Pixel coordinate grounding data
%%

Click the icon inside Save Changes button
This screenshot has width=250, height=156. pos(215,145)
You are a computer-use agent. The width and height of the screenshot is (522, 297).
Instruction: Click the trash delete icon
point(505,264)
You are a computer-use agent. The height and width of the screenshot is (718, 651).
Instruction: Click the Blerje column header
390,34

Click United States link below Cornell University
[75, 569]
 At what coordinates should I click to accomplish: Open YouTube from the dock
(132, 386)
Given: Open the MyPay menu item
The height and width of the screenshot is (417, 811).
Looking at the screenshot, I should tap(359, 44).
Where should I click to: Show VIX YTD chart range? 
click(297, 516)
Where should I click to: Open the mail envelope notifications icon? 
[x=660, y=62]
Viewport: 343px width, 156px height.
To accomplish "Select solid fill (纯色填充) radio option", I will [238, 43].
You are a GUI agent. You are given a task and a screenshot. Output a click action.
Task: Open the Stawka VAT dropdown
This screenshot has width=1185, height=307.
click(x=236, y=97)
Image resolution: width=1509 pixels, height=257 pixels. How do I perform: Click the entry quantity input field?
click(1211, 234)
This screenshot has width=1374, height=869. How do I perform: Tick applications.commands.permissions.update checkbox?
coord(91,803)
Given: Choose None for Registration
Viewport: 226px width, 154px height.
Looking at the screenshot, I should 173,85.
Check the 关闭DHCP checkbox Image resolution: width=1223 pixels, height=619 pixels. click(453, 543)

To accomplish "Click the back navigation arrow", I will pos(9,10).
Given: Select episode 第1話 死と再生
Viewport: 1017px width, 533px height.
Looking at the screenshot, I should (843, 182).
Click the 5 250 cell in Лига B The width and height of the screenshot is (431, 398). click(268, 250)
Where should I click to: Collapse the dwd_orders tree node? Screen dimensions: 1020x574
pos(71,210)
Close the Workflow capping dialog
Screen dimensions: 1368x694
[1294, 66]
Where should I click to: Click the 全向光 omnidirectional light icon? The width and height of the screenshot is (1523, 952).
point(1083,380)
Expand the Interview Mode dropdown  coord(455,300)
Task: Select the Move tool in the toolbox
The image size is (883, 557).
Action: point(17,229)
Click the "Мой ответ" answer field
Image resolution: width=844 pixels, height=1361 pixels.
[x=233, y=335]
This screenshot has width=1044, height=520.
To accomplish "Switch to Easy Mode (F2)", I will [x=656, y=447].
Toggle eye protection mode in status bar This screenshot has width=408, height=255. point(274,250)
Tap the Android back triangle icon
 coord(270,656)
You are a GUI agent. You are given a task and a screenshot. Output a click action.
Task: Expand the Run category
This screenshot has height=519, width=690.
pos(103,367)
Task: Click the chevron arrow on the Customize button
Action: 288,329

%%

REQUIRED WORK: Nothing but the lines above from the one containing "Where should I click to: Collapse" through the one containing "Task: Expand the Run category" should appear in the answer, each repeated exactly.

EXERCISE RESULT:
Where should I click to: Collapse the dwd_orders tree node? Screen dimensions: 1020x574
pos(71,210)
Close the Workflow capping dialog
Screen dimensions: 1368x694
[1294, 66]
Where should I click to: Click the 全向光 omnidirectional light icon? The width and height of the screenshot is (1523, 952).
point(1083,380)
Expand the Interview Mode dropdown  coord(455,300)
Task: Select the Move tool in the toolbox
The image size is (883, 557).
Action: point(17,229)
Click the "Мой ответ" answer field
Image resolution: width=844 pixels, height=1361 pixels.
[x=233, y=335]
This screenshot has width=1044, height=520.
To accomplish "Switch to Easy Mode (F2)", I will [x=656, y=447].
Toggle eye protection mode in status bar This screenshot has width=408, height=255. point(274,250)
Tap the Android back triangle icon
 coord(270,656)
You are a GUI agent. You are given a task and a screenshot. Output a click action.
Task: Expand the Run category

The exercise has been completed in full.